It is known to use gamma radiation for scanning structures, for example to obtain information about the density within the structure or to identify flaws such as cracks or corrosion in the structure. This is particularly useful for inspecting pipes subsea, where it is not always possible to inspect the pipe from the interior. Gamma scanning is also used for obtaining information about other industrial structures such as distillation columns and the like.
An apparatus for scanning structures such as a pipeline or process vessel using gamma radiation is described in GB 2496736 A. This apparatus comprises a source of gamma radiation and an array of detectors spaced apart circumferentially. The apparatus is capable of being arranged with the structure to be scanned, such as a pipeline, positioned between the source and detectors so that radiation emitted by the source can pass along the plurality of paths through a portion of the structure to the detectors. The number of detectors in the array may range from fewer than 10 up to more than 100, e.g. up to 150, depending on the application. Counting the number of gamma photons transmitted from the source to the detectors, through the structure being scanned, enables differences in the density of different parts of the structure to be detected.

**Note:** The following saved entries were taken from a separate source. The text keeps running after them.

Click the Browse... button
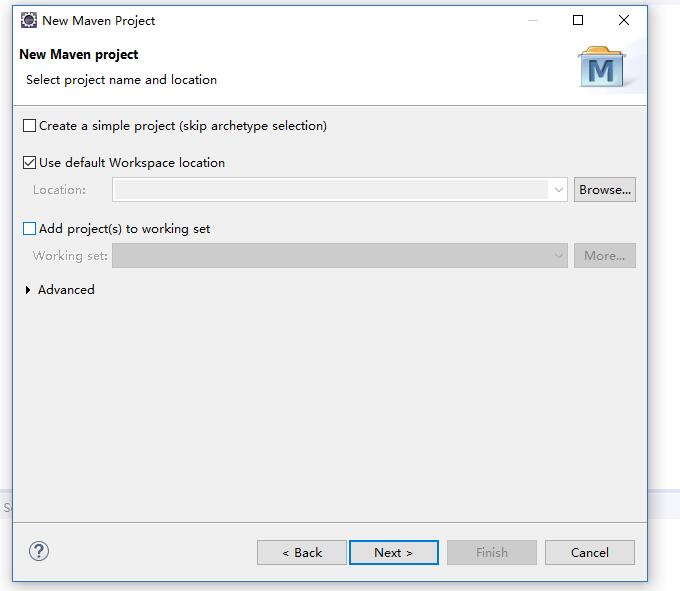This screenshot has width=680, height=591. [x=605, y=189]
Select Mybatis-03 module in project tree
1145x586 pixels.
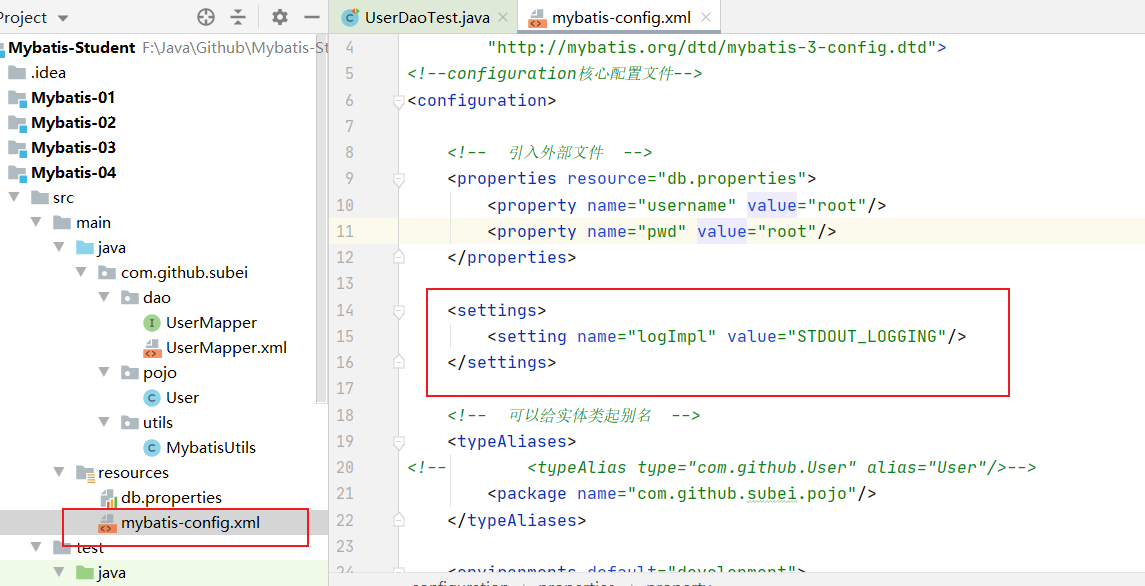[x=73, y=148]
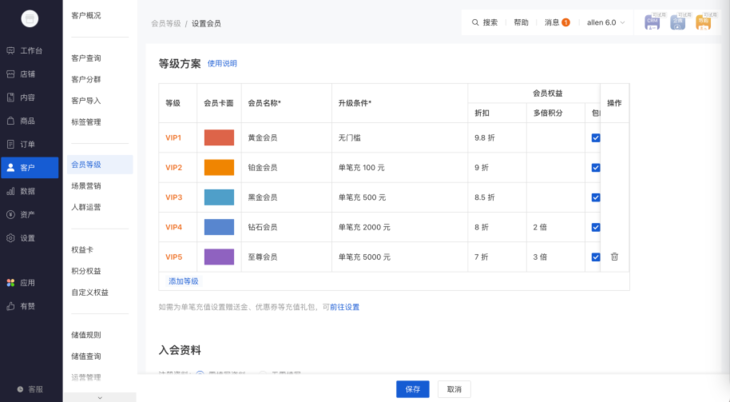Open the 店铺 store sidebar icon
Screen dimensions: 730x402
(x=11, y=74)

To obtain high resolution data, a large number of detectors are used, closely spaced from one another. The detectors are arranged in an arc centred on the structure to be scanned. In operation, the source and array of detectors are arranged in fixed relationship with respect to each other, and are rotated around the structure to be scanned. In this way, information about the density of the structure along a plurality of paths is obtained, enabling a high resolution density tomogram of the structure to be calculated. The apparatus may also be translated axially to scan different sections of the structure. The device can produce accurate, high resolution data, but the data may be slow to acquire. A typical scan at a single axial location, covering perhaps a few mm of axial length of the structure, may take several minutes to complete. There remains a need for a technique that can scan pipes more quickly.

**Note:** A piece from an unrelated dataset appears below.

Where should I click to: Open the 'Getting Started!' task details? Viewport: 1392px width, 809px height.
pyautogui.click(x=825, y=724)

In subsea applications, additional constraints arise. When operating at a depth of 1000 metres underwater, the pressure is 100 atmospheres and increases by a further 100 atmospheres for each additional 1000 metres of depth. The apparatus must be able to withstand this pressure yet remain sufficiently compact for deployment using remotely operated vehicles capable of operating at the required depth.

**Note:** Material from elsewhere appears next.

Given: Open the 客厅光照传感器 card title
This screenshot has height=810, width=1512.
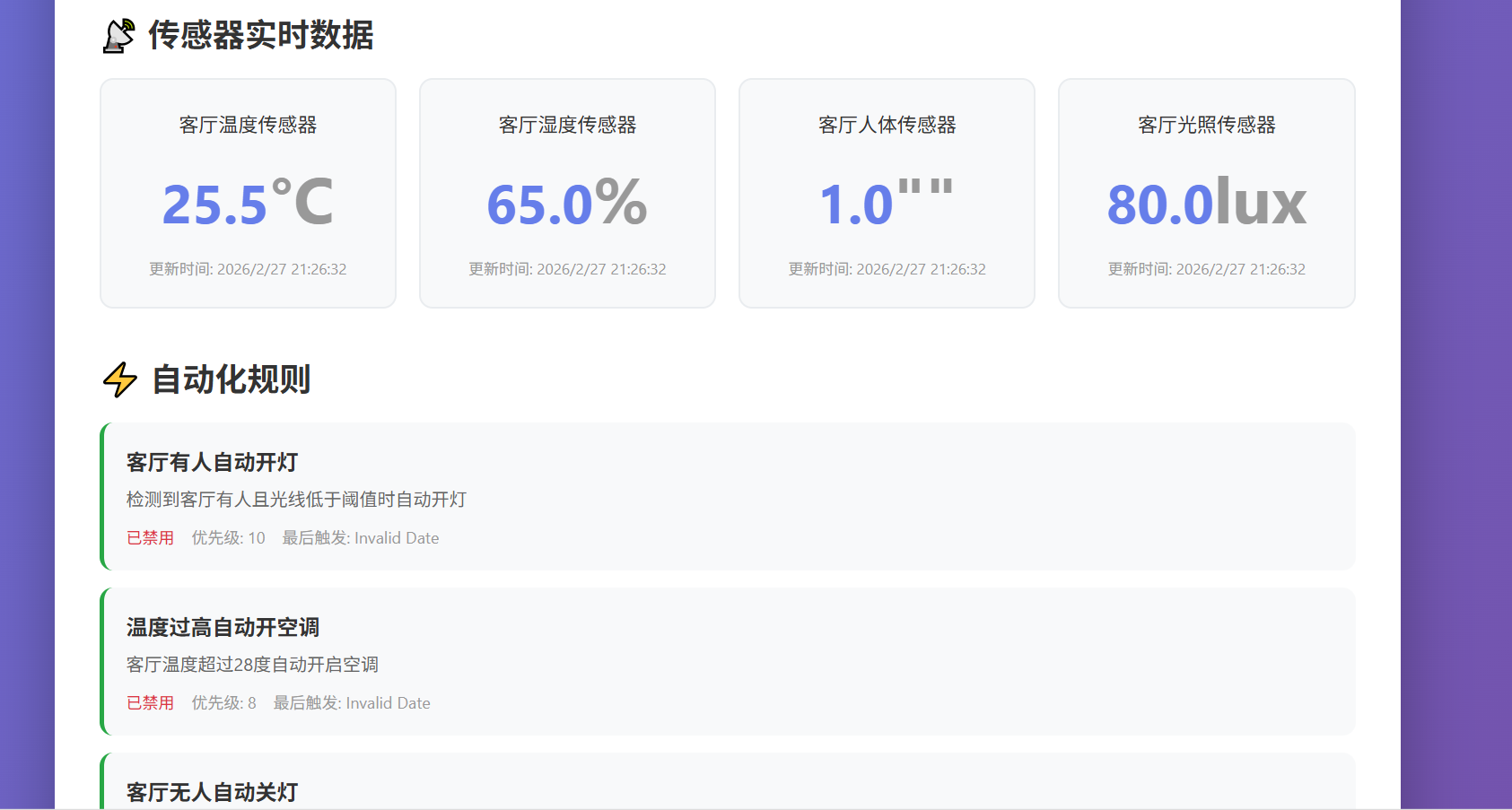Looking at the screenshot, I should [x=1206, y=125].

A typical detector for detecting gamma radiation comprises a scintillating crystal. Gamma rays entering the scintillation crystal interact with the scintillating material to produce photons in the visible and/or ultraviolet region. These scintillation photons are detected using a photodetector, for example a photomultiplier tube, which outputs an electrical pulse providing information about the number and energy of the incident gamma photons.
Some prior art scanning techniques, particularly in medical applications, use pixelated x-ray detectors. Such detectors may feature a scintillating layer converting x-ray radiation into light and a photodiode array transforming light intensity into electrical current. The radiographic image may then by compiled by integrating current over a certain period of time for each pixel in the array and then digitizing the results via analogue to digital converters. Such detectors may have limitations in that they are typically designed for use with electrical x-ray generators that emit a broad energy spectrum peaking at 80-160 keV in many cases. Use of such detectors with high-energy gamma radiation sources is often discouraged as the scintillating layer in the panel does not stop a significant portion of the incoming gamma flux. Such panels also use photodiodes to convert light into electrical current. That may provide good linearity, but can require a very large incoming photon flux, such as may be obtained with continuous x-ray illumination, in order to generate an electrical current above the thermal threshold (so called “dark current”) at room temperature. However, they may not be so suitable for use with low count rates of gamma radiation. There is therefore a need for improved detectors for use in gamma radiation scanning.
Sources of gamma radiation must be transported safely. To achieve that, source containers for highly active sources must be certified, for example Type B (Type B(U) or Type B(M)) certified in accordance with The IAEA Regulations for the Safe Transport of Radioactive Material 2012 Edition Specific Safety Requirements No. SSR-6. Type B certified containers exist in the prior art, but may not be suitable for use at subsea locations.
Preferred embodiments of the present invention seek to overcome one or more of the above disadvantages of the prior art.